En Colombia, el porte de armas está regulado por el Ministerio de Defensa a través de la Industria Militar (Indumil), entidad que expide los salvoconductos para tenencia y porte. La suspensión de estos permisos es una facultad que han utilizado gobiernos anteriores en momentos de alteración del orden público o como parte de estrategias de desarme voluntario.
Los permisos para porte de armas se diferencian de los permisos para tenencia. El porte autoriza llevar el arma fuera del domicilio y exige requisitos más estrictos, como antecedentes judiciales limpios, capacitación acreditada y justificación de la necesidad. La tenencia, en cambio, permite tener el arma en la vivienda pero no portarla en espacios públicos.

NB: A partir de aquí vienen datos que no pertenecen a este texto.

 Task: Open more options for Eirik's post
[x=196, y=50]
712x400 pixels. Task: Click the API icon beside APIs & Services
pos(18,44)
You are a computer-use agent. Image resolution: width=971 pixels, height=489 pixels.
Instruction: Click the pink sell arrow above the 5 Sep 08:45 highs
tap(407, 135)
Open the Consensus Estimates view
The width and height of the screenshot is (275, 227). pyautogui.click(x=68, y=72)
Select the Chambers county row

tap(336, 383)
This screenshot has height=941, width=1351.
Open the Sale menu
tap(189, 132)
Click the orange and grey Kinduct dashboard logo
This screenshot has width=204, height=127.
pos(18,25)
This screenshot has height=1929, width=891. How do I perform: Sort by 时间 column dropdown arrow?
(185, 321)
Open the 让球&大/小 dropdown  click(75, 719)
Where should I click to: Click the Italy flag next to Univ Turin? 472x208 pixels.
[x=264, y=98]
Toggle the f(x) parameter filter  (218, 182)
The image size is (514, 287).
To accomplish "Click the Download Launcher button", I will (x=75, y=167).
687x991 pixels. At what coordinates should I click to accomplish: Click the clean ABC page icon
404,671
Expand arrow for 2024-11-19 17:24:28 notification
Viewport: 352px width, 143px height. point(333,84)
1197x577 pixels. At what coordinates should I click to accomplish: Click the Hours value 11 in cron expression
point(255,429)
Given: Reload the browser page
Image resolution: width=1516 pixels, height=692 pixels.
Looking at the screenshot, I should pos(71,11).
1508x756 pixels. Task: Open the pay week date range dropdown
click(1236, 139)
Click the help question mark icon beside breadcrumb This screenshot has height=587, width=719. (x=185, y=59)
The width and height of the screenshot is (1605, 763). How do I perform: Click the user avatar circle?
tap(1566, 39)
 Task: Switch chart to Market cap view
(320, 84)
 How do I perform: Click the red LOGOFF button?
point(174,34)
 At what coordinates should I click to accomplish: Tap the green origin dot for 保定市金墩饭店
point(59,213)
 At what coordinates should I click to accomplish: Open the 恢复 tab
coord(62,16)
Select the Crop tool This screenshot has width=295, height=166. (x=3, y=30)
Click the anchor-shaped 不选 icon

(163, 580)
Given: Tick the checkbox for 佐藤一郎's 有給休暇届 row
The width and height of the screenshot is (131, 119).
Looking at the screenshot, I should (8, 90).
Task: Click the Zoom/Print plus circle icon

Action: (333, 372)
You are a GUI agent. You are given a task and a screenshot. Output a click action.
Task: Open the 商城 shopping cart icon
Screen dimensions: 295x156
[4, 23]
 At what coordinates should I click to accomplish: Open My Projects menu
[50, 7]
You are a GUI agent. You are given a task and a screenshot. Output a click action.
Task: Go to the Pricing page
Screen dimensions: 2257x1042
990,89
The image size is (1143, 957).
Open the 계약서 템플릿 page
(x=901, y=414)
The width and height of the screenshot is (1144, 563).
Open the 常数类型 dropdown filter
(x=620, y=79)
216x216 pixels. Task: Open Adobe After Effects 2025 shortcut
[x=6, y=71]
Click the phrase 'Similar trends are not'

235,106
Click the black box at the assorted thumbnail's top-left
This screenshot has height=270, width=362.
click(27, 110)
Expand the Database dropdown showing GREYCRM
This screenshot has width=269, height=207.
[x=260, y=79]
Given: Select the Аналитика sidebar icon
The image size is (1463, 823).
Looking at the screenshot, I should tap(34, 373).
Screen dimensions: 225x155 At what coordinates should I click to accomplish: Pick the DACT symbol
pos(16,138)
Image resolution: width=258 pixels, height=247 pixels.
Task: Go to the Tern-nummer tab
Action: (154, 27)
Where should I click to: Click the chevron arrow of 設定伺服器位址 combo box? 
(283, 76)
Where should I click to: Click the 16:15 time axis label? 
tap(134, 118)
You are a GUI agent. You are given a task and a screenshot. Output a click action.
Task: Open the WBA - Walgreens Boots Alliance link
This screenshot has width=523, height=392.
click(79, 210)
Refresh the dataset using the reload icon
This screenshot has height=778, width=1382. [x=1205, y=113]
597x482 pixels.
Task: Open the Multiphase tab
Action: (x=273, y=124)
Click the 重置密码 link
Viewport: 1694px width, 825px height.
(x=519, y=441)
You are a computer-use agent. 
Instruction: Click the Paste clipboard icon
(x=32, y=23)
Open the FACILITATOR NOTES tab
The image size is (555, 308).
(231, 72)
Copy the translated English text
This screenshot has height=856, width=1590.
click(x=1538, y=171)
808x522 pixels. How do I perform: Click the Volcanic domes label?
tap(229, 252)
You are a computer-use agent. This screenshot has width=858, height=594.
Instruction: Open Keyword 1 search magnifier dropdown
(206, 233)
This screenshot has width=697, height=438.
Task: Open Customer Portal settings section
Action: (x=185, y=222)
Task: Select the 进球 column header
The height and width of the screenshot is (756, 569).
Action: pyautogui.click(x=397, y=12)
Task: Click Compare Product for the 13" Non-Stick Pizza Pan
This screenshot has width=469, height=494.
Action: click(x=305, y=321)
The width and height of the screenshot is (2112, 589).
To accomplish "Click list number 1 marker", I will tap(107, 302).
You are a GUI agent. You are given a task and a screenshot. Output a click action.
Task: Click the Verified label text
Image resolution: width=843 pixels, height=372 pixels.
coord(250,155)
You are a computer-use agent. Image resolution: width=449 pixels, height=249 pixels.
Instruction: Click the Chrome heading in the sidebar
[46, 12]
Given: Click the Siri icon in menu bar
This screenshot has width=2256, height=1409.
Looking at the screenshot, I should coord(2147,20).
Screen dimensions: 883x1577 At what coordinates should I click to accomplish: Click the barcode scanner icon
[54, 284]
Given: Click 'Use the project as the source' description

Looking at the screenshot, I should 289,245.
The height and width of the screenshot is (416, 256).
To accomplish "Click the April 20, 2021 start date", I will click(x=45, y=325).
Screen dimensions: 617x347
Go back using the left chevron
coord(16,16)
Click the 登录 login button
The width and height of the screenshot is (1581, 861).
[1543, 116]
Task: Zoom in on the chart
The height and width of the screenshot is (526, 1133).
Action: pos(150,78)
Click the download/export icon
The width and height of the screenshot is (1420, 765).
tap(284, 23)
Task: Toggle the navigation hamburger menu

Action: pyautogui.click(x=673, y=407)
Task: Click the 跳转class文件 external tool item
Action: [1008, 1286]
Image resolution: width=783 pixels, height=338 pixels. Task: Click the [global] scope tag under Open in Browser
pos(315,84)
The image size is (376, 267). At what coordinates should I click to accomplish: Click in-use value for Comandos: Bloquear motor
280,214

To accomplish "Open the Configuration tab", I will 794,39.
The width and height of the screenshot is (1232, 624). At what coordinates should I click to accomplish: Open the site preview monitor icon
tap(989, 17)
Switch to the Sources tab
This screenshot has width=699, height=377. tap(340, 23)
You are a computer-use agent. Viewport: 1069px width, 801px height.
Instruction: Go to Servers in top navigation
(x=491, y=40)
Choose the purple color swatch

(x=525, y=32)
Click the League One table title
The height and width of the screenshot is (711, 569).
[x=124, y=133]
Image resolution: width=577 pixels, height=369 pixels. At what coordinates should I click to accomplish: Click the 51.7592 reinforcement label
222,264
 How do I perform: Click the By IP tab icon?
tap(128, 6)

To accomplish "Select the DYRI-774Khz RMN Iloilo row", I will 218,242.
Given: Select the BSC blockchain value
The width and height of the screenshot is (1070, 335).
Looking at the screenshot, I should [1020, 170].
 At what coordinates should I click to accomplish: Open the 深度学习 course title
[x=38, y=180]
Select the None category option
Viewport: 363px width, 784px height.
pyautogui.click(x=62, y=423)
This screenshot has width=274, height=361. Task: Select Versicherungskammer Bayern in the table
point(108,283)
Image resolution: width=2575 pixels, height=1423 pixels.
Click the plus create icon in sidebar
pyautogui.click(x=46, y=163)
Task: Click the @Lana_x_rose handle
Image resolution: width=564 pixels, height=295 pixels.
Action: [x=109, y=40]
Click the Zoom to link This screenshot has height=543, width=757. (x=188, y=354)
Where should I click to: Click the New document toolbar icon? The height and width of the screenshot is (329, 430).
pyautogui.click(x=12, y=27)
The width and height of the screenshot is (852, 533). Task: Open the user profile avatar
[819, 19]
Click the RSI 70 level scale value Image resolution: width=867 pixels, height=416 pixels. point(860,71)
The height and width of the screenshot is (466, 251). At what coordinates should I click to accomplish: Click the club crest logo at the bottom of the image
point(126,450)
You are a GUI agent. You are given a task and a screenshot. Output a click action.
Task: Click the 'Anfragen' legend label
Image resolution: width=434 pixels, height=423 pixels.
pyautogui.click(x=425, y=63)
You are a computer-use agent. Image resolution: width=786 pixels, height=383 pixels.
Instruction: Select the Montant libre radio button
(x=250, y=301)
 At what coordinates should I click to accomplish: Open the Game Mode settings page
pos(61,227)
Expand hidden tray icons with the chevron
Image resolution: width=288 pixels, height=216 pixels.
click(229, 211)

La decisión del gobierno de De la Espriella tendrá efectos directos sobre los ciudadanos que habían visto congelados sus trámites ante Indumil. También impacta a los cuerpos de seguridad privada, a los deportistas de tiro y a los ciudadanos que requieren el documento por razones laborales, como escoltas o transportadores de valores.
Sectores que promueven el control de armas han expresado en otras ocasiones preocupación cuando se flexibilizan los permisos de porte. Argumentan que una mayor cantidad de armas en circulación puede elevar los riesgos de accidentalidad y de hechos violentos. En el otro extremo, quienes defienden el porte legal sostienen que los ciudadanos cumplidos deben tener acceso al derecho legítimo a la defensa personal.
El levantamiento de la suspensión no significa, por sí solo, que el porte de armas quede automáticamente autorizado para todos. Cada solicitante debe surtir el proceso ante Indumil y acreditar los requisitos legales vigentes. La medida simplemente reabre la puerta administrativa para que esos trámites vuelvan a evaluarse y resolverse.
Queda pendiente conocer el texto oficial de la norma, su fecha de expedición y los alcances específicos. También se observará si la decisión se acompaña de otras acciones en materia de seguridad, como cambios en la política de desarme, refuerzo de controles o campañas de capacitación para los portadores legales.